[EXERCISE DETAILS] Locate the word "agent" in the data below, then copy every line that holds it.

[INFORMATION SHOWN]
+ + +
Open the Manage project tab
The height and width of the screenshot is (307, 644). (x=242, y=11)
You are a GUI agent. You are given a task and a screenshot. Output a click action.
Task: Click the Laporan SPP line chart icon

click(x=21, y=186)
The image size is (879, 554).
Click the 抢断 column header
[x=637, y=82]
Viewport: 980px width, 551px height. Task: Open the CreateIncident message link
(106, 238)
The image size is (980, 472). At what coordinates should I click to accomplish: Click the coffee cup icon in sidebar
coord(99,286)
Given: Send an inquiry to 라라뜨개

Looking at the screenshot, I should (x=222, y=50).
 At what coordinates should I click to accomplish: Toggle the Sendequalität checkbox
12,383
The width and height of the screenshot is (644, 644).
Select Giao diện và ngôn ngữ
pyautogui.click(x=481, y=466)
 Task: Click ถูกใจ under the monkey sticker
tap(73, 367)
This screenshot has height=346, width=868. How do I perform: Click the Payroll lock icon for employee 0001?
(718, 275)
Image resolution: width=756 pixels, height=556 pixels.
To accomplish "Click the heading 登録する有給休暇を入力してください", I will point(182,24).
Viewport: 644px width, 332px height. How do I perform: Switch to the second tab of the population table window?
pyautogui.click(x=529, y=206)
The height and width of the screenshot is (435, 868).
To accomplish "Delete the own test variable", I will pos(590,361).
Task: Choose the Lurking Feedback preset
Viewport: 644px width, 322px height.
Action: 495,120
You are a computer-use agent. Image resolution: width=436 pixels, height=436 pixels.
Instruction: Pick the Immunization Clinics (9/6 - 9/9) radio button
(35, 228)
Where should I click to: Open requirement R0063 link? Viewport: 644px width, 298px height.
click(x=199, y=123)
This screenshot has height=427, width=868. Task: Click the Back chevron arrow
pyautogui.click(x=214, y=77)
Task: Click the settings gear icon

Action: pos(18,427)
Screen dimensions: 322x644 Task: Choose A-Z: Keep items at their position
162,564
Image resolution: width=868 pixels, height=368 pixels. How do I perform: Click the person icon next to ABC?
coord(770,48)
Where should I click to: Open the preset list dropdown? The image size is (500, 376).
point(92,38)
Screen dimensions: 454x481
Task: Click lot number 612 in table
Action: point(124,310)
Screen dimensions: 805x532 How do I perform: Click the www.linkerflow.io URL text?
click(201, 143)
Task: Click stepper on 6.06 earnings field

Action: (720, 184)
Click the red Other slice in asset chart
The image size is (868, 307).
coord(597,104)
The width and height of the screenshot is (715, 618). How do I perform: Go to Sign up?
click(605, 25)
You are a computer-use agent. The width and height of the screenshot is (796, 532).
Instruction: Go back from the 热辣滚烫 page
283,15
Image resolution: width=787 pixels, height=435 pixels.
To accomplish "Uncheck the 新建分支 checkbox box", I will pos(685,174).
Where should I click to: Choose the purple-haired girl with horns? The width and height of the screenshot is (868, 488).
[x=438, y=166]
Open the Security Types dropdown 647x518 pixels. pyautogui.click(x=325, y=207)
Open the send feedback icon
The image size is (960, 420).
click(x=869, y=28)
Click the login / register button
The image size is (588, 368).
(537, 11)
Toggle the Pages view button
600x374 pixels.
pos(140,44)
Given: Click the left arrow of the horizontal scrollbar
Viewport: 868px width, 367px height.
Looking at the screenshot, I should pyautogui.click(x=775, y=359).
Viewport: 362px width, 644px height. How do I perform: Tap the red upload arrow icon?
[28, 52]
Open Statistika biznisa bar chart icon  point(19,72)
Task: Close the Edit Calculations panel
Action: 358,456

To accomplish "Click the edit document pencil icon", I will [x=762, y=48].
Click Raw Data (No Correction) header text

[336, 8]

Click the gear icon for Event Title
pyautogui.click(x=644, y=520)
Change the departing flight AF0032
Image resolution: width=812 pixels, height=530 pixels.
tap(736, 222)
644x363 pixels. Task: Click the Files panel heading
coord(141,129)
+ + +
[SOLUTION TO THIS TASK]
You are a GUI agent. You are given a task and a screenshot. Output a click action.
You are a computer-use agent. Image resolution: width=436 pixels, height=436 pixels.
You are a computer-use agent. The width and height of the screenshot is (796, 532).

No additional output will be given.